You need to make connection to listen to other person over the phone; same goes with food! Try to connect with your food to listen to your body signals!

Thanks to the fast-paced society we live in, it’s very easy to lose connection with our food. We eat on the go, eat on the couch in front of the television and gulp down lunch at our desk between meetings.

Prior to meal, make sure if you are really hungry or it’s just a sign of thirst or frustration or stress or happiness? During the meal, try to enjoy every bit of it.

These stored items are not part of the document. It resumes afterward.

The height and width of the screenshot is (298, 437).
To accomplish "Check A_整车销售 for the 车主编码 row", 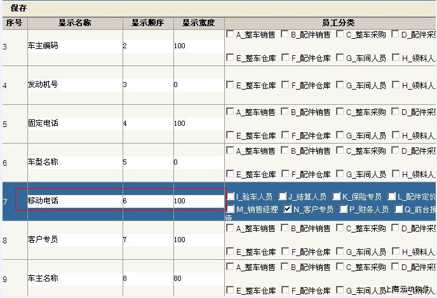I will (x=230, y=34).
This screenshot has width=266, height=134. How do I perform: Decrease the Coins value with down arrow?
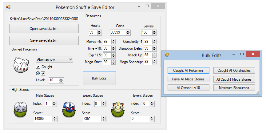pos(128,34)
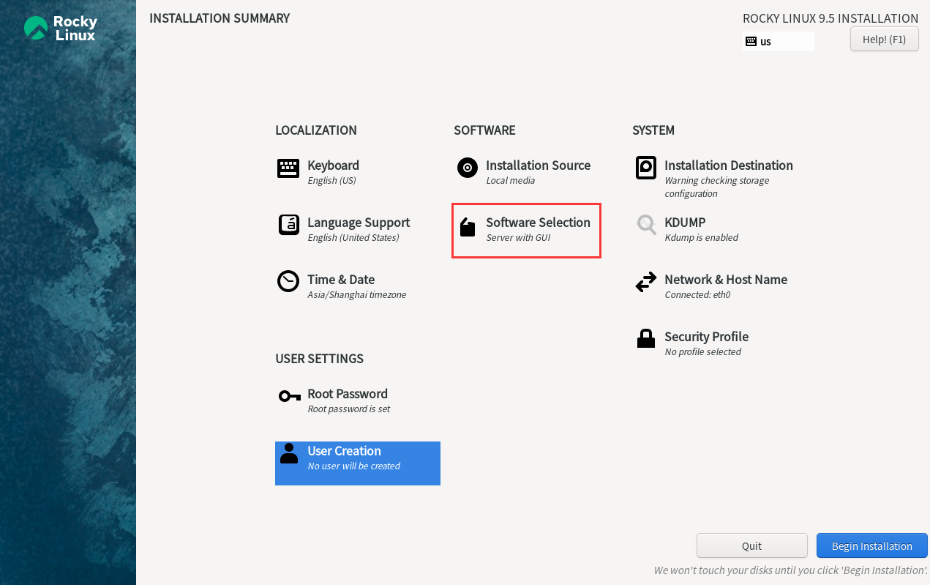Open Network & Host Name arrows icon

646,282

Check in your hunger and fullness cues while finishing that serving.

  • Determine your goal

Set short term achievable goals to complete the larger picture. Following are few examples-

  • Reduce screen time while eating food
  • Work out 4 days in a week
  • Drink 3 liters of water per day
  • Maintaining food diary for a month
  • Reduce packaged food
  • Carry home cooked food every alternate day to office or college
  • Meditate before going to bed
  • Spare 20 minutes for reading good book

Set 3 short term goals for 15 days, review it and correct your habits if needed. Add 1 new goal on achieving any of the previous set goals!

  • Think simple

Think simple and easy when preparing your healthy meals or planning a fitness regime.

Avoid complex recipes with dozens of ingredients or an exercise with a lot of tools and machinery involved.

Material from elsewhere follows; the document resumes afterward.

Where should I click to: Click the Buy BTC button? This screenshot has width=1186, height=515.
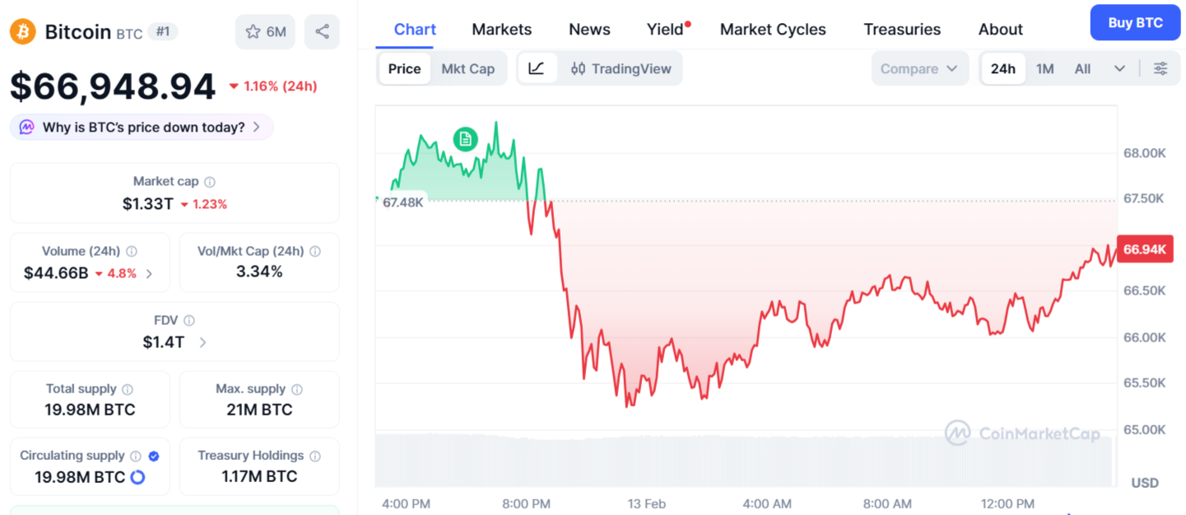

Even a simple meal with pan fried vegetables, rice or roti, a serving of chicken or paneer is hearty, wholesome, and delicious too!

Similarly, a simple body weight workout like squats, pushups, lunges or an outdoor cardio or cycling can do wonders to achieve your fitness goals!

  • Treat yourself

Getting into a fitness regime is not about punishing yourself. It’s not about forcing your body what it doesn’t want to do.

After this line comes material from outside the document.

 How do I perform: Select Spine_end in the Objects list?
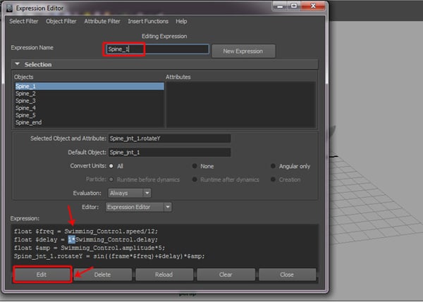[28, 122]
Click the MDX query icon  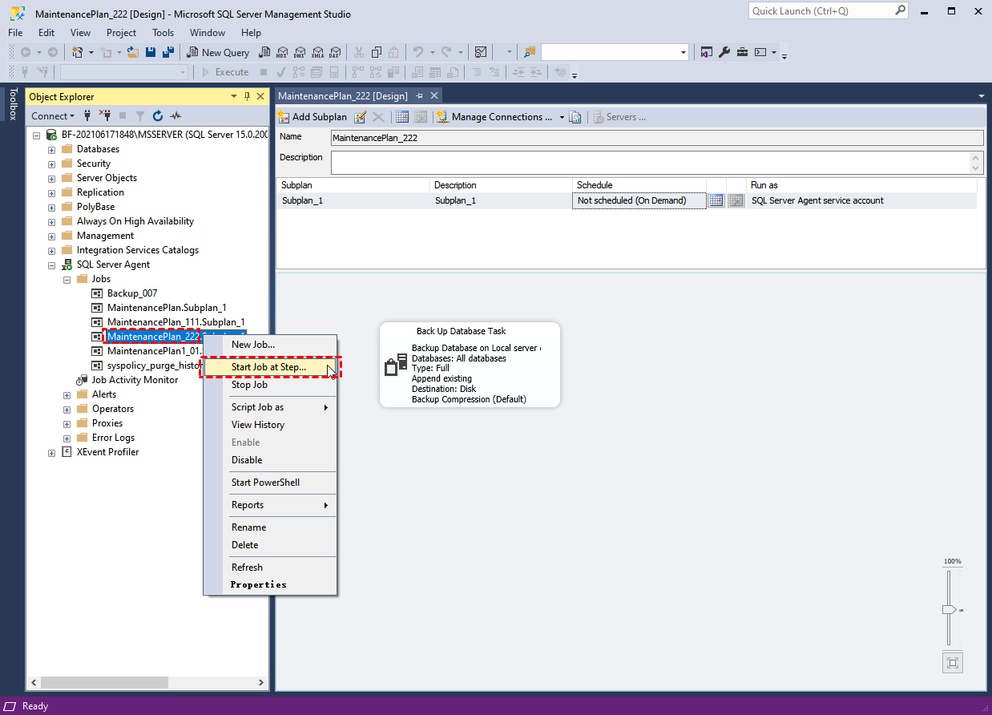282,52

Think about it as a long term investment into your health and happiness. Congratulate yourself on achieving small goals and celebrate by treating yourself with favorite cup cake or a slice of pizza.

Food is not your enemy; but be aware of what-when-how you are eating. Knowledge is power.

Conclusion:

Your fitness journey doesn’t have to be tiresome, unhappy process.

Keep it simple, realistic and achievable.

If you stand by basics, achieving your goals will become enjoyable journey!